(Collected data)
○ ○ ○

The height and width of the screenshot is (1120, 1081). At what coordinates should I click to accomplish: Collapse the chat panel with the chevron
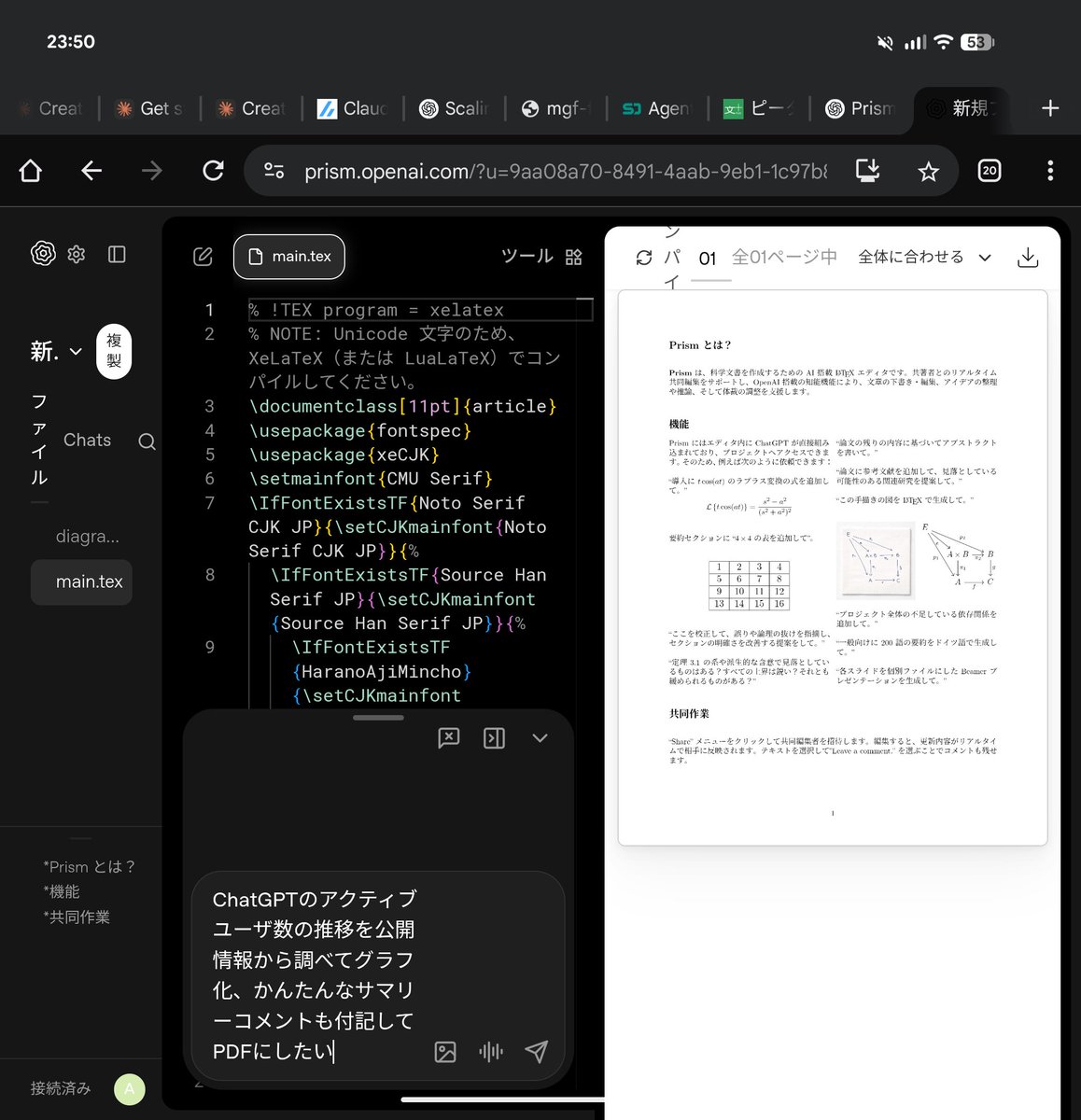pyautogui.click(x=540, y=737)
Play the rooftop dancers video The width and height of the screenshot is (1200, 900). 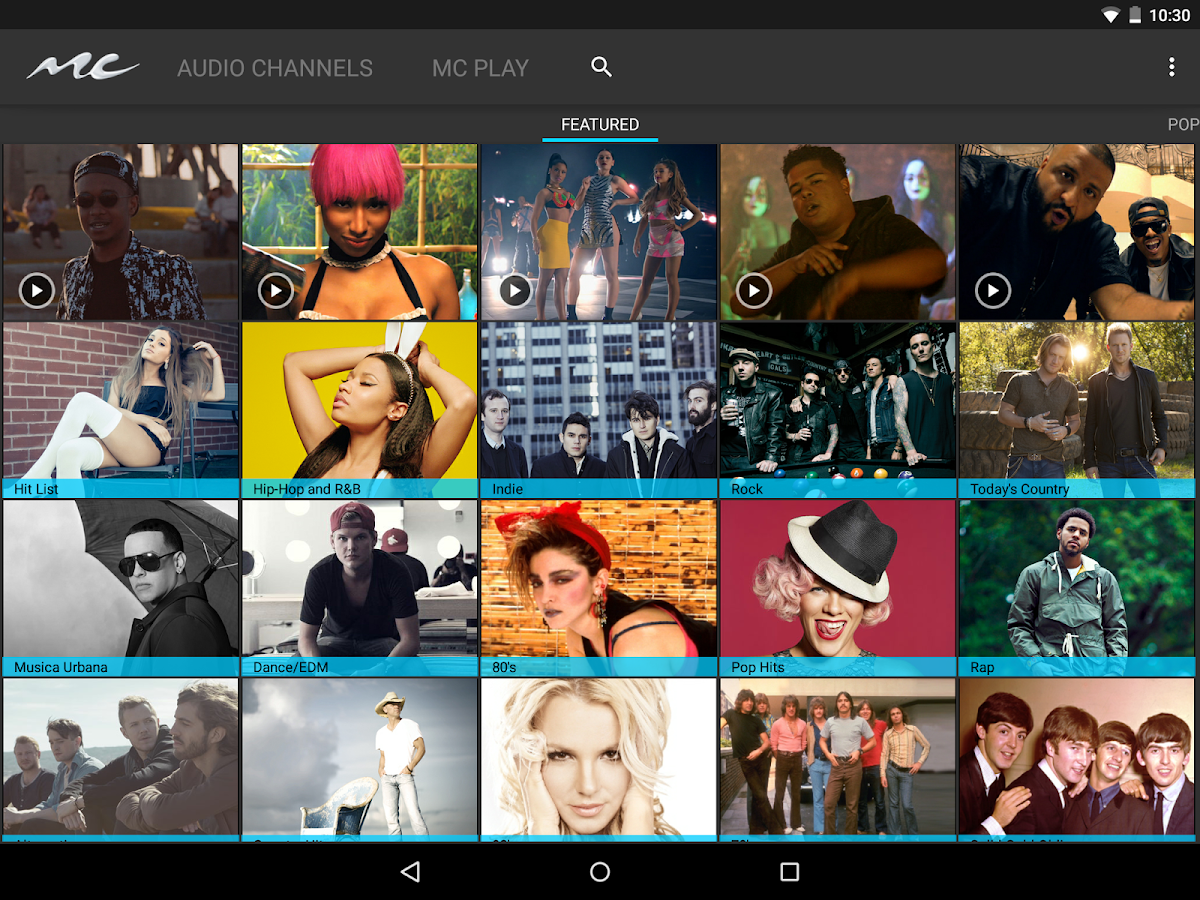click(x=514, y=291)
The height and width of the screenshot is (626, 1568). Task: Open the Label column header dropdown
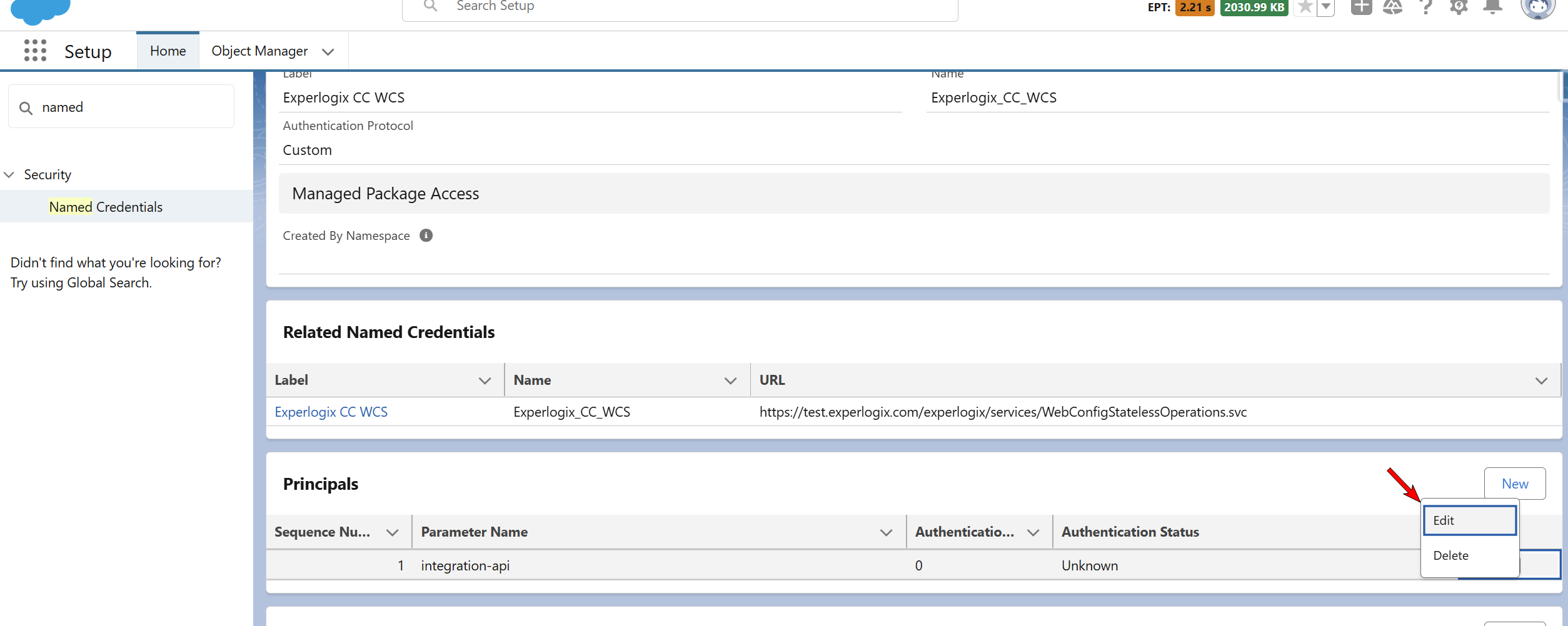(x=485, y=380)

○ ○ ○

* REQUIRED ACTION: No pictures should appear in the copy. Print exactly the lines above from the line containing "The height and width of the screenshot is (626, 1568)." through the last line of the data.

* COMPLETED TASK:
The height and width of the screenshot is (626, 1568). Task: Open the Label column header dropdown
(x=485, y=380)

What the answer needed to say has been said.